QUITO.- El Presidente de la Conferencia Episcopal Ecuatoriana, Antonio Arregui, denunció hoy "la polarización" y "crispación social" que a su juicio existe en el país e instó al Gobierno a escuchar "a todas las voces".
Arregui, que también es arzobispo de Guayaquil, destacó que Ecuador vive un ambiente de "inseguridad y violencia" fruto de la "crispación social" porque hay personas que sienten "insatisfechas sus necesidades básicas".
"Existe una polarización de opiniones", dijo Arregui, que afirmó que el diálogo es el "único camino de la verdad y la justicia", y la vía para construir "un mejor futuro que no sea de confrontación".
Sobre el levantamiento del 30 de septiembre, que el Gobierno calificó como un intento de golpe de Estado, el religioso apuntó que se trató de "un llamado de atención" para que se desarrolle "una democracia más participativa".
"Las personas no pueden votar sólo cuando hay elecciones o algunas encuestas, su opinión tiene que tener presencia, el Gobierno tiene que escuchar todas las voces", manifestó Arregui, aunque aclaró que la Iglesia católica no quiere entrar en "las luchas políticas".

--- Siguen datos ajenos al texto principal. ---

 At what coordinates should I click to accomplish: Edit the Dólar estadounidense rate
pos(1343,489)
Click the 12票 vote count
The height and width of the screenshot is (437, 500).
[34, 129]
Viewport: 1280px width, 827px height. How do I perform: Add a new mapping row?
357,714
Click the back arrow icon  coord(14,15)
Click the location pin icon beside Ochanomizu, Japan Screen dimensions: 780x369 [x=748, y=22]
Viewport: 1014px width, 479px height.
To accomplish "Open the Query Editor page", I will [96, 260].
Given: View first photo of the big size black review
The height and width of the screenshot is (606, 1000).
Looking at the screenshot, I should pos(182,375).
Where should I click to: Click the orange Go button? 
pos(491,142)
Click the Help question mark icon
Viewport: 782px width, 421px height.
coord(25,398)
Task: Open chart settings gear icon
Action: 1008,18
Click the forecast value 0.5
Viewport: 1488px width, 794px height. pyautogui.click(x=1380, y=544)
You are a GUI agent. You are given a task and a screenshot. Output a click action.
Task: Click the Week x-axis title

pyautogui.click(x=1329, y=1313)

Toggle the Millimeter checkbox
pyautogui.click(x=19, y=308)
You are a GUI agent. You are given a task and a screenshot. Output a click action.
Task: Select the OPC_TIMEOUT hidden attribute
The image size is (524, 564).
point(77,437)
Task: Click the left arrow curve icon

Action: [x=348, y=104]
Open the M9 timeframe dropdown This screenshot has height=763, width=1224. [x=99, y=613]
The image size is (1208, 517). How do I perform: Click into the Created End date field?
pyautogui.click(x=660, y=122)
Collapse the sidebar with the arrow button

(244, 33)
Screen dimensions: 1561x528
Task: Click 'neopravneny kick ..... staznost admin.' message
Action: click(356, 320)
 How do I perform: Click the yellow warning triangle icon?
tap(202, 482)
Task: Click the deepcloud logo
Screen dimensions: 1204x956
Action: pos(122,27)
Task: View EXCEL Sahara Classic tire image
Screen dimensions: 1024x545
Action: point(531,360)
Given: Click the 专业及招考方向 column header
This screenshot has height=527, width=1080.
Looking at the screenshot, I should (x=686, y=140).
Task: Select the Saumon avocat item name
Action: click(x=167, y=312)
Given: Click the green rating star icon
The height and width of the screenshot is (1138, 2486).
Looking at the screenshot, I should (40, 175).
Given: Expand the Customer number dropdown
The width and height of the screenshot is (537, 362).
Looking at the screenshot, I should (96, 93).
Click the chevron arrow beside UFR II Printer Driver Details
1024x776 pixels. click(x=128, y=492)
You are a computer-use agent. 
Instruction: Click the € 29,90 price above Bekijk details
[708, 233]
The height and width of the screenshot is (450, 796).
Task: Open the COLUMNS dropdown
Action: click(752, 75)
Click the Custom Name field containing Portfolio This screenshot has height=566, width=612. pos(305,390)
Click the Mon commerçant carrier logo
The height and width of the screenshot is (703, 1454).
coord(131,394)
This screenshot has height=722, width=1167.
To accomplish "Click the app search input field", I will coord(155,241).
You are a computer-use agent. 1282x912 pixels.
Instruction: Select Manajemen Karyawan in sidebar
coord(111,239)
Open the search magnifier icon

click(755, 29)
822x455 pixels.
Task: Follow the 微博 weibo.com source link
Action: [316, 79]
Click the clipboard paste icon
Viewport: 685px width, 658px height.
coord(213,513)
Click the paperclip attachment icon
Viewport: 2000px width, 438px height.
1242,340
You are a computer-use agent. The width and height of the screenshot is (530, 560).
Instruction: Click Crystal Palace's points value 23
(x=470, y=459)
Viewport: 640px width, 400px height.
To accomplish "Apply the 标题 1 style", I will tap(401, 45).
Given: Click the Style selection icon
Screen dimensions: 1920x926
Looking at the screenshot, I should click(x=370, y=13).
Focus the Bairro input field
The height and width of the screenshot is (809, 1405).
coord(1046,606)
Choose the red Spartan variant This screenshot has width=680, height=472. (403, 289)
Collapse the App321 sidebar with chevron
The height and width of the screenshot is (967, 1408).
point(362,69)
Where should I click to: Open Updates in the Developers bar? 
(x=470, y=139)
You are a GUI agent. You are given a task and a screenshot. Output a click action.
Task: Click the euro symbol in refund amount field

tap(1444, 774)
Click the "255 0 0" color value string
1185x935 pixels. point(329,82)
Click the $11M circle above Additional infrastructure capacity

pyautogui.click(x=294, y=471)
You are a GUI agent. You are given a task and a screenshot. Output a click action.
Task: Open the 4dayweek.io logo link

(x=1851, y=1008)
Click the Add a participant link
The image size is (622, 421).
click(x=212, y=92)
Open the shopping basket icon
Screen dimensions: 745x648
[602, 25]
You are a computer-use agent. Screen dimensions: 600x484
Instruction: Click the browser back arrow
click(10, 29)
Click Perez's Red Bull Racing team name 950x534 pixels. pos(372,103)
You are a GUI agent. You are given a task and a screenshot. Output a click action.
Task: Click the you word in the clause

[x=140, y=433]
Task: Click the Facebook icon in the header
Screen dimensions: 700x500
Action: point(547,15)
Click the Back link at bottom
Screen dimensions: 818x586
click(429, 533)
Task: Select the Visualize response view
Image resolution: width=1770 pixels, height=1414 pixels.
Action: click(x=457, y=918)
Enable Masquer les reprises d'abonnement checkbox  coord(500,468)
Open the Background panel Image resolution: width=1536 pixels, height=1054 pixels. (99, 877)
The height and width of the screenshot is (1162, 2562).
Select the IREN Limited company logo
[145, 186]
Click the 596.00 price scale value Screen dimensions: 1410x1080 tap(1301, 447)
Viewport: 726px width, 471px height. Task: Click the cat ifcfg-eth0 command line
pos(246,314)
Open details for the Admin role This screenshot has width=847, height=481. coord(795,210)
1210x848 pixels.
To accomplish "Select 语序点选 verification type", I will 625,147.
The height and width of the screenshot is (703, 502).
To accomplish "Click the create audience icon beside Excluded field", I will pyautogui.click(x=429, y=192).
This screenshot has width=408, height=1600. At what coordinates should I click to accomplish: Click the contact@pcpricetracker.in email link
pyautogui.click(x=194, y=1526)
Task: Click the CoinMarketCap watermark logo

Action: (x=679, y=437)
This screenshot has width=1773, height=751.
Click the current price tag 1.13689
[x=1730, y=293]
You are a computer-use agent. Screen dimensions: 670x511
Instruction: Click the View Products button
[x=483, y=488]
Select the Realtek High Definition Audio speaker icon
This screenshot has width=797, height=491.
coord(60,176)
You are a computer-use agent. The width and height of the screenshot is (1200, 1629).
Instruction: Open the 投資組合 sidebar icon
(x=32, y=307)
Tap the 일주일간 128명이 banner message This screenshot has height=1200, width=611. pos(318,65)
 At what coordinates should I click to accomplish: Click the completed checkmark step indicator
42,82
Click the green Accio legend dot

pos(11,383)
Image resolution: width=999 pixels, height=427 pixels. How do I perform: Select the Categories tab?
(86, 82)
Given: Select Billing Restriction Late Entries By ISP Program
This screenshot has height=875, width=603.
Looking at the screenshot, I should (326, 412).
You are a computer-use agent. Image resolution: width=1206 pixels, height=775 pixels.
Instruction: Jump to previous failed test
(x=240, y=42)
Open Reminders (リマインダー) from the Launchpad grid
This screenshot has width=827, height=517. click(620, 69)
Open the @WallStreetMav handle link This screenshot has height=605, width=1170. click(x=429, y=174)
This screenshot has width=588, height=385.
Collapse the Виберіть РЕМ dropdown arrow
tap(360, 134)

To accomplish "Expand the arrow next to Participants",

En este sentido, añadió que una de las aspiraciones del Papa Benedicto XVI es favorecer una democracia participativa a la que las personas tengan acceso en "su vida diaria".
Asimismo, indicó que todas las instituciones públicas tienen parte de culpabilidad de la actual situación de polarización de opiniones.
"Por supuesto que el Estado tiene responsabilidad por ser un ente público, pero nosotros también", resaltó Arregui.
En un comunicado emitido el pasado jueves, los obispos católicos del país afirmaron que es injustificable el irrespeto a la democracia, en referencia a los hechos del 30 de septiembre, así como las agresiones que sufrió el Presidente, Rafael Correa, por parte de policías sublevados.
Remarcaron que es fundamental el "respeto de la institucionalidad democrática" por parte de "los ciudadanos y de los mismos Poderes del Estado".
"Ello permitirá superar una relación de confrontación y de violencia y promover, al mismo tiempo, una participación ciudadana crítica y responsable, sin clientelismos ni exclusiones", apuntaron los obispos.